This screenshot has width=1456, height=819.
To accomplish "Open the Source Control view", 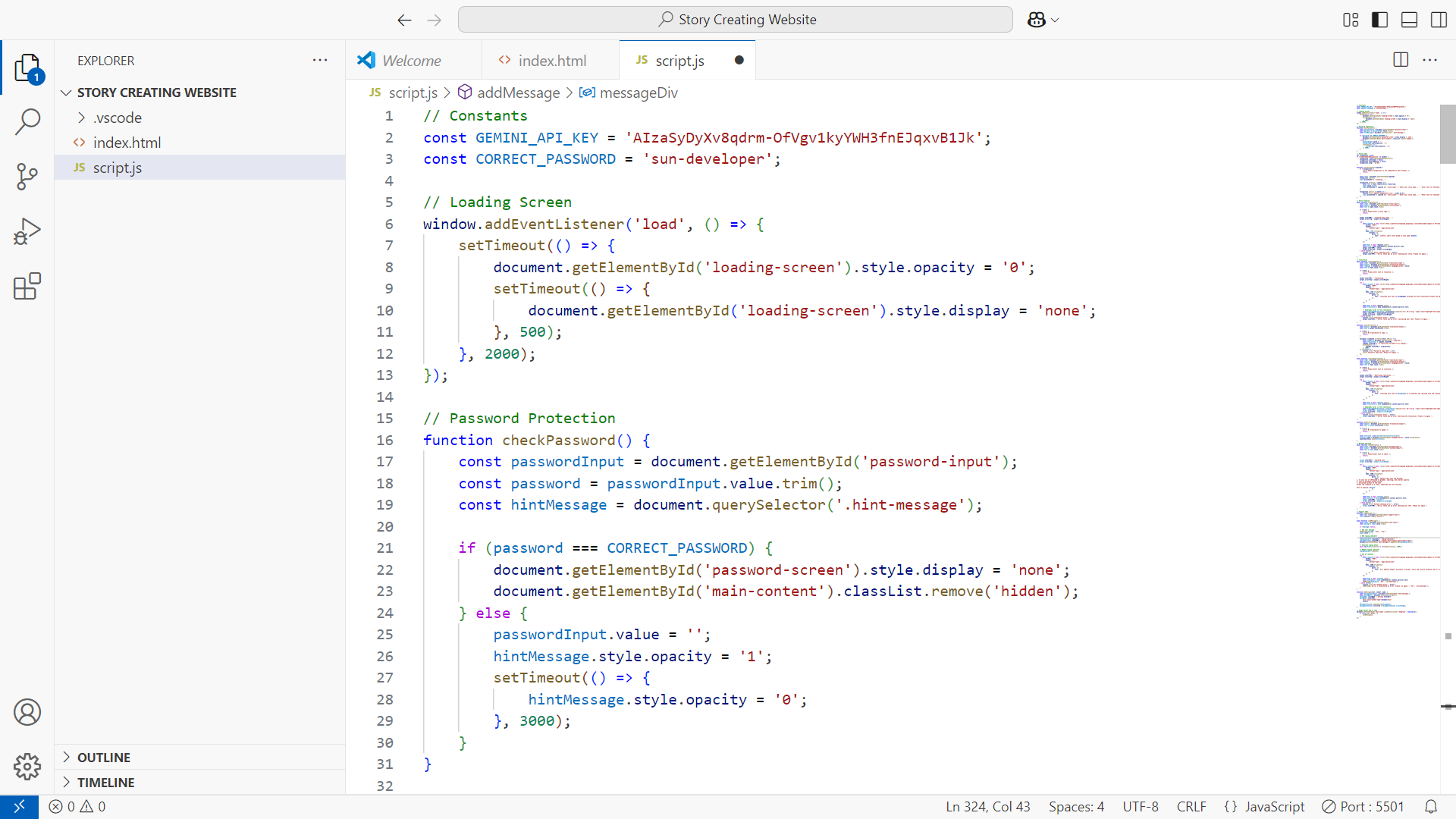I will tap(27, 176).
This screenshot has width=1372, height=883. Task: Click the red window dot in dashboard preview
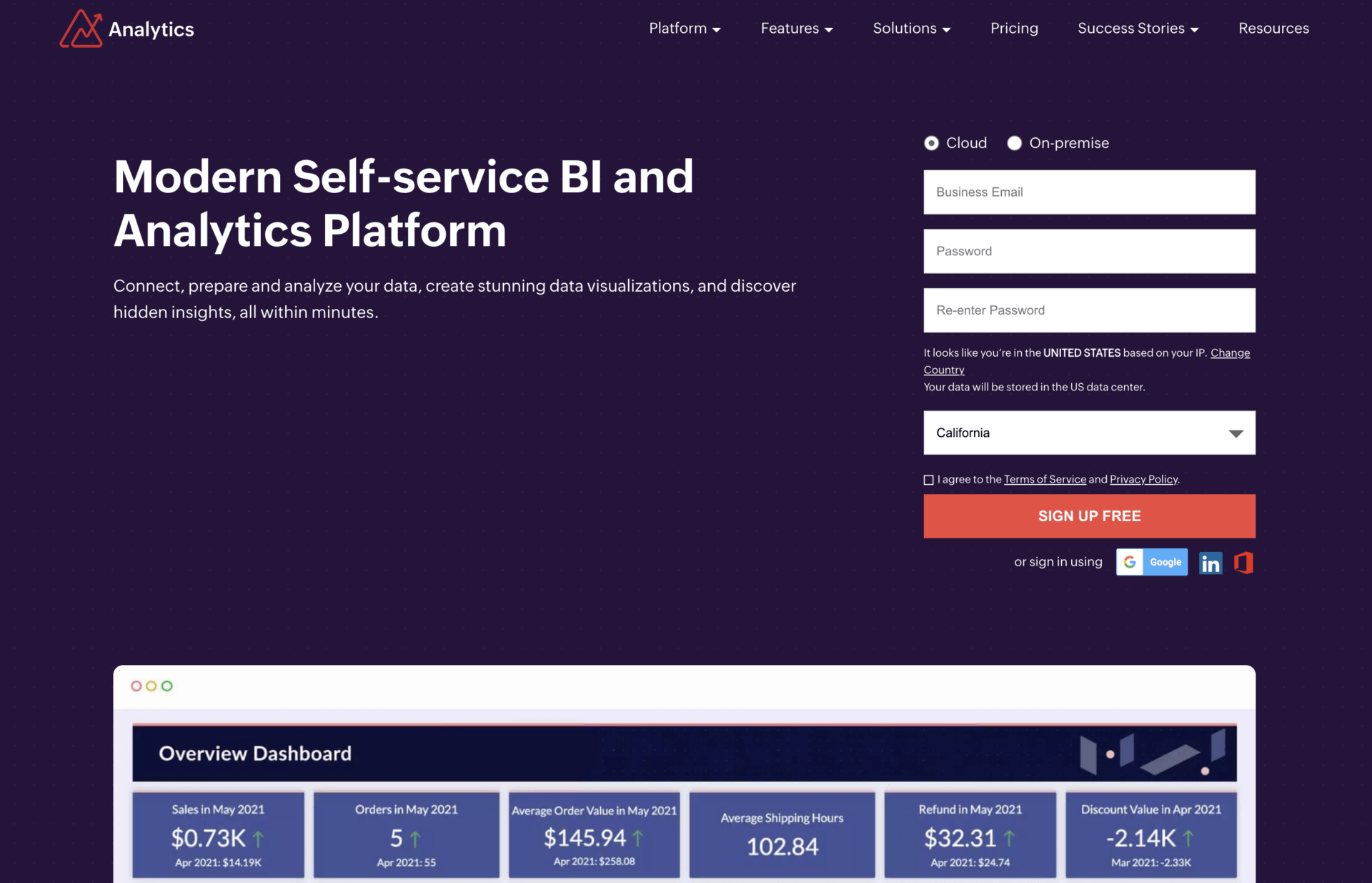[x=136, y=686]
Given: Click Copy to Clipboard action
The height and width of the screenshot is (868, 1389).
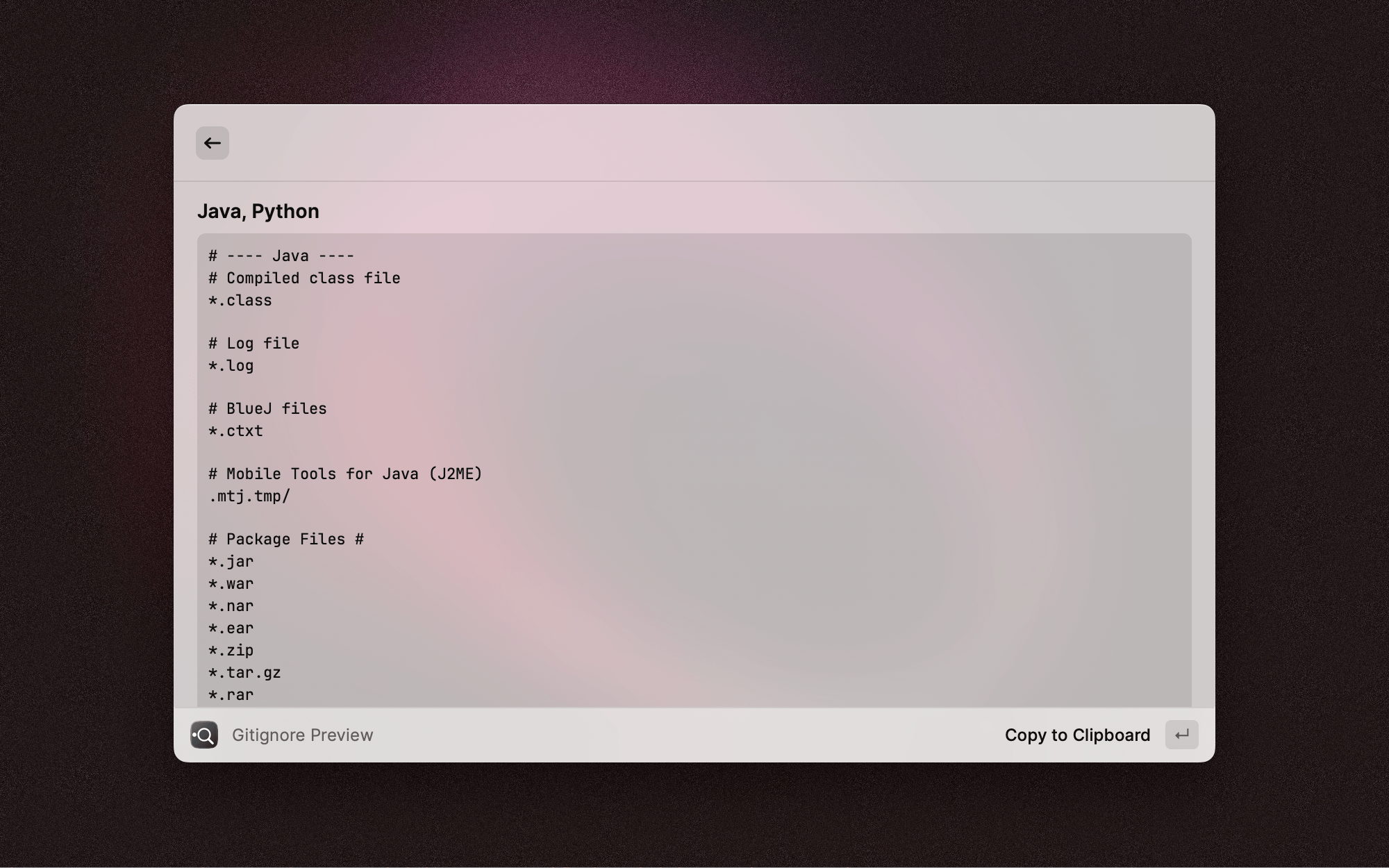Looking at the screenshot, I should coord(1076,735).
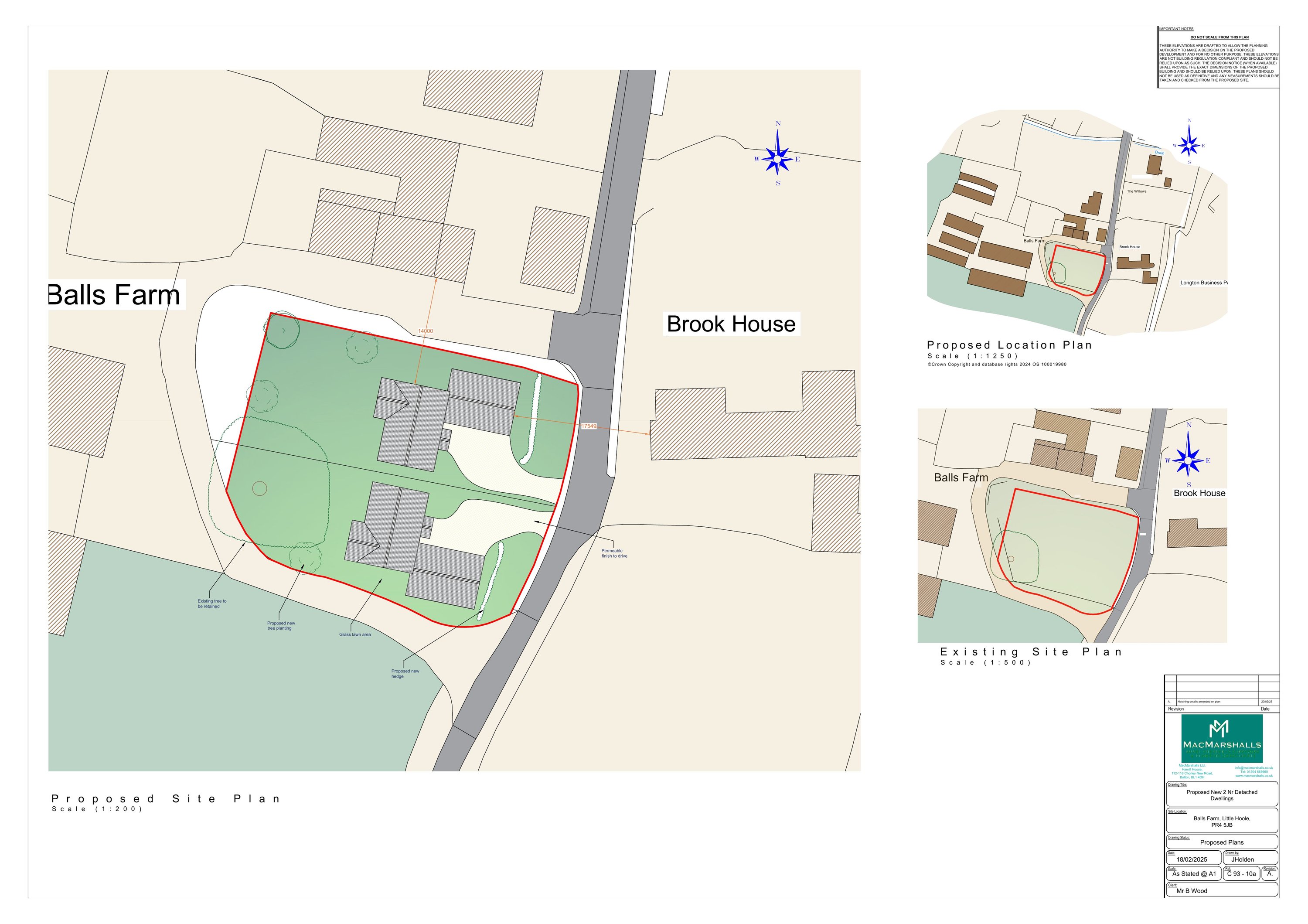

- **EXERCISE DIRECTIONS**
Your reply should consist solely of the lines from the one containing "This screenshot has width=1372, height=883." through the last line of the material, reproduced exactly and without pictures.

- **REPLY TO THE TASK**
This screenshot has width=1372, height=883. Task: Click the red window dot in dashboard preview
[x=136, y=686]
Given: Click Copy to Clipboard action
The height and width of the screenshot is (868, 1389).
Looking at the screenshot, I should coord(1076,735).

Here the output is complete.